For the material below, output exactly the span from the line with "Vintage Books (49, 1166)" to the line with "Books (125, 2428)", including both, and nothing besides.

[Data supplied]:
┄┄┄┄┄┄┄┄┄┄
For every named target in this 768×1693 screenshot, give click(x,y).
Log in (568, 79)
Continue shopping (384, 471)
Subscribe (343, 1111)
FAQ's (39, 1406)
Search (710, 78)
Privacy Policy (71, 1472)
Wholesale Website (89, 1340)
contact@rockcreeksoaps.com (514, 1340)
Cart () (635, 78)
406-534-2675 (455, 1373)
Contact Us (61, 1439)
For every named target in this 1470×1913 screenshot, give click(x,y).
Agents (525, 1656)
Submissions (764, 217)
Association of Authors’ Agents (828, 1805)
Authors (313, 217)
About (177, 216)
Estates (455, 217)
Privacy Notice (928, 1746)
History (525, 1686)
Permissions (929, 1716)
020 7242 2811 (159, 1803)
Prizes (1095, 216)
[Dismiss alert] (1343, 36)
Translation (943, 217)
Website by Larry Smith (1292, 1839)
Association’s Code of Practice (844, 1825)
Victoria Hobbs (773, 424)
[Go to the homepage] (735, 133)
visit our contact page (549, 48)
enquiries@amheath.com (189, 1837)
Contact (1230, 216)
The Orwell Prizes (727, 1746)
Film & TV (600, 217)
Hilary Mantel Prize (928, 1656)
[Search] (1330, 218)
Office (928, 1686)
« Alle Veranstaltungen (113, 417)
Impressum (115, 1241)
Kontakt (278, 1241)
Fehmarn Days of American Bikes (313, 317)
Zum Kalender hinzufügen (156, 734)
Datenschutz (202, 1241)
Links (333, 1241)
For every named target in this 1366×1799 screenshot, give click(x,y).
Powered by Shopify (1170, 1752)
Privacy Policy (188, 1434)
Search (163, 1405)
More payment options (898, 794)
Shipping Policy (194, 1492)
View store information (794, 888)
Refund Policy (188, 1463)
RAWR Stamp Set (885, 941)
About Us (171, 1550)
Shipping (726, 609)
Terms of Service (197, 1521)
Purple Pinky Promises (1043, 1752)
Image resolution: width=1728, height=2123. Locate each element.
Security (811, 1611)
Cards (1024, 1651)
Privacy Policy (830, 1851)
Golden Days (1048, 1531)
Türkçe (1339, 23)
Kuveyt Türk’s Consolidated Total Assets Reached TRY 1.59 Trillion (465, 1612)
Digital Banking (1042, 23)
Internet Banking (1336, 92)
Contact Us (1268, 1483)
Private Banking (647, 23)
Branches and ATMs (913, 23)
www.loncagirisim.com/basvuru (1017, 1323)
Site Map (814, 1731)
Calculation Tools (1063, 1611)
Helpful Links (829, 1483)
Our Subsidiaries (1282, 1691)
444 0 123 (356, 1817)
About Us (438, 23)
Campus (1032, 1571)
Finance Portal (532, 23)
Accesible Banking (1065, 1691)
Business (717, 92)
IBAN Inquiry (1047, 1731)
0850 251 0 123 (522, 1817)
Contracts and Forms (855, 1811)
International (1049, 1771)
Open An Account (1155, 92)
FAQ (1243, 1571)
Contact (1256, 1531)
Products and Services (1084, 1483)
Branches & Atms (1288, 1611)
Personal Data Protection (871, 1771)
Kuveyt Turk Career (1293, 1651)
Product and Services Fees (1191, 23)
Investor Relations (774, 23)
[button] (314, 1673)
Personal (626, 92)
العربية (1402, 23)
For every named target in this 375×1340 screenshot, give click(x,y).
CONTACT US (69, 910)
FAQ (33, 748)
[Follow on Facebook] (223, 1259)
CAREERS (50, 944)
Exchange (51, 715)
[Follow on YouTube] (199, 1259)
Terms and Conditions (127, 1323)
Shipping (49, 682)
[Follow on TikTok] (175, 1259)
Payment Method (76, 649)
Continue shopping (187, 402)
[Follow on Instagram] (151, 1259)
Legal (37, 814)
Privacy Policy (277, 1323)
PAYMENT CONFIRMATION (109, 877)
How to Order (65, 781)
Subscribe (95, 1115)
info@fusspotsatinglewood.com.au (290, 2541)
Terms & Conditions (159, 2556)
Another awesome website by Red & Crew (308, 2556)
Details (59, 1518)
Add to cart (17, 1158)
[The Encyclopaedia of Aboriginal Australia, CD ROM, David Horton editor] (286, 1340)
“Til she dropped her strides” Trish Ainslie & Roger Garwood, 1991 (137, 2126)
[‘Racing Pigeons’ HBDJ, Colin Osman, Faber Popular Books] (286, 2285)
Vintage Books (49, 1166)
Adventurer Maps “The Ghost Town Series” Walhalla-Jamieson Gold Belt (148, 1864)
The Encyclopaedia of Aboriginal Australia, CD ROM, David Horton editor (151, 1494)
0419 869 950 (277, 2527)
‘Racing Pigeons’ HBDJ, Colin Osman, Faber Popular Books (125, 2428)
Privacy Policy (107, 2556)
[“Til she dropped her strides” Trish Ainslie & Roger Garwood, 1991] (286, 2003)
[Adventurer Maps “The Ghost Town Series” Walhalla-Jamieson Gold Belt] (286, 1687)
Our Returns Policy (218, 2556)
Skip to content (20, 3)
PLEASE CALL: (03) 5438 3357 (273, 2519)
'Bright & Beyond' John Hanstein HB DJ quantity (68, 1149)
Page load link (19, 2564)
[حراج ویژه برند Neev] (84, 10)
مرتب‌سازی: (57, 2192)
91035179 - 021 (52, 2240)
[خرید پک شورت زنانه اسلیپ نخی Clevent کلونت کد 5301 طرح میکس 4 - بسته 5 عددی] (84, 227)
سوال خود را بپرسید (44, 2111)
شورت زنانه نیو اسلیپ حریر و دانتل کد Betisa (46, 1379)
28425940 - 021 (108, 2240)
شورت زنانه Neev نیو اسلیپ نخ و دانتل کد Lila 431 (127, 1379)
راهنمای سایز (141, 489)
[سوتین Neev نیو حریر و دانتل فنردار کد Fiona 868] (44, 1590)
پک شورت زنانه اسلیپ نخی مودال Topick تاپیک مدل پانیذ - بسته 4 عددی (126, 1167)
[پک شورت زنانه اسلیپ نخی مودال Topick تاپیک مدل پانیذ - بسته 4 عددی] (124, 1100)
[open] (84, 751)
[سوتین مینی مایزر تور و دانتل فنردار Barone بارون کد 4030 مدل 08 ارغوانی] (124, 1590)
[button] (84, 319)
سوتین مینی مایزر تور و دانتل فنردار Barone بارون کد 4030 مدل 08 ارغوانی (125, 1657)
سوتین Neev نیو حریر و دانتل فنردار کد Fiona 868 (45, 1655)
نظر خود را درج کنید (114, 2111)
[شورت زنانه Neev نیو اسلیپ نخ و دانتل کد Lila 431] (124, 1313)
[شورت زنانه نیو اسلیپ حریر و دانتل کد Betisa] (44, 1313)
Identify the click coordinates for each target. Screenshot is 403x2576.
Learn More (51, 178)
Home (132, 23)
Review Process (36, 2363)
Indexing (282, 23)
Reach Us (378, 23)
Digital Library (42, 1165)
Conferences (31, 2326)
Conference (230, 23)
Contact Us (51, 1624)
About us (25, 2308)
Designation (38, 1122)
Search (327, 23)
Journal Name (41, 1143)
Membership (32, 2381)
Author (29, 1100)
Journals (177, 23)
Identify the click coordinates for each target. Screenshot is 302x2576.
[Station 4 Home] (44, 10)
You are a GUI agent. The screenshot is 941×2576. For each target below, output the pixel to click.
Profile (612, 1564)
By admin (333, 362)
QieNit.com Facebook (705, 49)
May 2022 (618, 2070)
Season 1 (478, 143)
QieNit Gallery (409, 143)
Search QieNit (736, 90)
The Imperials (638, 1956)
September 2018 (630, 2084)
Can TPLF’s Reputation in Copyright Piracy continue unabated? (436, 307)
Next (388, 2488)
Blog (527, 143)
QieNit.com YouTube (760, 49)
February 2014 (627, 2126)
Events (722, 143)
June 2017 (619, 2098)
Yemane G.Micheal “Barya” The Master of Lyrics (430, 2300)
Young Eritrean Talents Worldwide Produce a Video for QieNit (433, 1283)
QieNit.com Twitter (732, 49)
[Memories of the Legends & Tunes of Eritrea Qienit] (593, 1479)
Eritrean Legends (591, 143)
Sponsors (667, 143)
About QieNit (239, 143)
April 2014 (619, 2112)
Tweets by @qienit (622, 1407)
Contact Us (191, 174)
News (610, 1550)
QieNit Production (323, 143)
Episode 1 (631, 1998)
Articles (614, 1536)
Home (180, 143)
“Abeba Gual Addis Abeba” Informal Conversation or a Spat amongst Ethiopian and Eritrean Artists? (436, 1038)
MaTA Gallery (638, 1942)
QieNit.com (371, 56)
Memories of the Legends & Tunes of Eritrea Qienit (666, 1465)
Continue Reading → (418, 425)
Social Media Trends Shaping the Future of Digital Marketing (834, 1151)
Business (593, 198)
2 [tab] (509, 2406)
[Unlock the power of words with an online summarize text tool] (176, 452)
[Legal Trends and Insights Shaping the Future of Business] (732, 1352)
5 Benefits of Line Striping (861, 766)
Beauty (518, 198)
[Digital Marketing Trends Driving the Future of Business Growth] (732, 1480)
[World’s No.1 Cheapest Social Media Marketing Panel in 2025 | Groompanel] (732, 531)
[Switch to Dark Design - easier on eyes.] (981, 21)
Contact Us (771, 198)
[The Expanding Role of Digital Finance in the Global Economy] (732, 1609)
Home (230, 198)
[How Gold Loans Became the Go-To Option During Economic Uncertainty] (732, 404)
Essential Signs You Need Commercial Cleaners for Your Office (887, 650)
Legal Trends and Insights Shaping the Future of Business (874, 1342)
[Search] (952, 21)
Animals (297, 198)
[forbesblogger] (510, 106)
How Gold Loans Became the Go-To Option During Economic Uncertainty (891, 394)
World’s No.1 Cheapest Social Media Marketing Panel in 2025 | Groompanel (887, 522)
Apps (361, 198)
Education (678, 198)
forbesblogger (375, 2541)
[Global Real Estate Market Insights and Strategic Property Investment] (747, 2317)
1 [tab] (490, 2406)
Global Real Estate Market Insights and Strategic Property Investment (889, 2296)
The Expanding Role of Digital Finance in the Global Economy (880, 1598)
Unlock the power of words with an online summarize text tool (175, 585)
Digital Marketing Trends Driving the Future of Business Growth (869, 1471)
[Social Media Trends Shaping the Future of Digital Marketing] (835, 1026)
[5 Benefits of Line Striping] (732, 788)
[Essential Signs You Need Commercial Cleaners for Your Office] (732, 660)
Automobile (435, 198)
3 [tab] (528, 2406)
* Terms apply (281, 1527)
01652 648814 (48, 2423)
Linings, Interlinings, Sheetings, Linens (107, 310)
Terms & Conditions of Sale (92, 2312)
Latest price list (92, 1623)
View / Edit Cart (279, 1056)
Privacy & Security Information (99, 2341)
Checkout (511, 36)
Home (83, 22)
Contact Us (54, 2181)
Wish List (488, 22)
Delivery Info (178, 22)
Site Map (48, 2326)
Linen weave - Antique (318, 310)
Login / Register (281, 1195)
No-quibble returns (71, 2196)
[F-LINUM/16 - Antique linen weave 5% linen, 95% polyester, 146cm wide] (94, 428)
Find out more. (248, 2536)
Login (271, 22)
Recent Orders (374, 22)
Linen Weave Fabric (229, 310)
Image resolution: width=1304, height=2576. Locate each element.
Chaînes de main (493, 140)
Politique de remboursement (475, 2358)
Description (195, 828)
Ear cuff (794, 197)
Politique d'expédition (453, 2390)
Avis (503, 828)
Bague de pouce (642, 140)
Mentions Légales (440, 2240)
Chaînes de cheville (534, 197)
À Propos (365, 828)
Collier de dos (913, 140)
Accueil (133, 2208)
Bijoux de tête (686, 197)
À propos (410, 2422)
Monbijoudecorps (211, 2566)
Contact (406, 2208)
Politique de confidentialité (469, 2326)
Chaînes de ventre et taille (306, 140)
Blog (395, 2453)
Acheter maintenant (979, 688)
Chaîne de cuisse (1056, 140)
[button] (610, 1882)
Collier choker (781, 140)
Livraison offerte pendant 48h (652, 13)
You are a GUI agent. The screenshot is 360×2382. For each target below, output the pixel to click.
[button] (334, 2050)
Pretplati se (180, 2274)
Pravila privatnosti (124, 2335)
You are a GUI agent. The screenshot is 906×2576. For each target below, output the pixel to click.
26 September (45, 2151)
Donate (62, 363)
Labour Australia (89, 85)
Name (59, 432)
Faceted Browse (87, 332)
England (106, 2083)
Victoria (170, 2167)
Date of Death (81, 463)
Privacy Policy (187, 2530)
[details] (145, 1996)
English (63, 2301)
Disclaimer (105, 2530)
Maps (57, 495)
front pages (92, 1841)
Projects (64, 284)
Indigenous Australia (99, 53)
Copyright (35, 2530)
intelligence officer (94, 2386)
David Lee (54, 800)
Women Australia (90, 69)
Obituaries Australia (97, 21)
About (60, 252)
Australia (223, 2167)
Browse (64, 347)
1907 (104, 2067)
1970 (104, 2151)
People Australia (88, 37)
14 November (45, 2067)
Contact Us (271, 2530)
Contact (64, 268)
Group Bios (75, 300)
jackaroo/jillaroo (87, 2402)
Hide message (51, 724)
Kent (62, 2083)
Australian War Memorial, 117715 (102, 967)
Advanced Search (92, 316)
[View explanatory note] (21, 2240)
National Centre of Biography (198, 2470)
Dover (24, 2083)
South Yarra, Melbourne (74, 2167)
┄┄┄┄┄┄┄┄┄┄
[Reply to the task]:
Vintage Books (49, 1166)
Adventurer Maps “The Ghost Town Series” Walhalla-Jamieson Gold Belt (148, 1864)
The Encyclopaedia of Aboriginal Australia, CD ROM, David Horton editor (151, 1494)
0419 869 950 (277, 2527)
‘Racing Pigeons’ HBDJ, Colin Osman, Faber Popular Books (125, 2428)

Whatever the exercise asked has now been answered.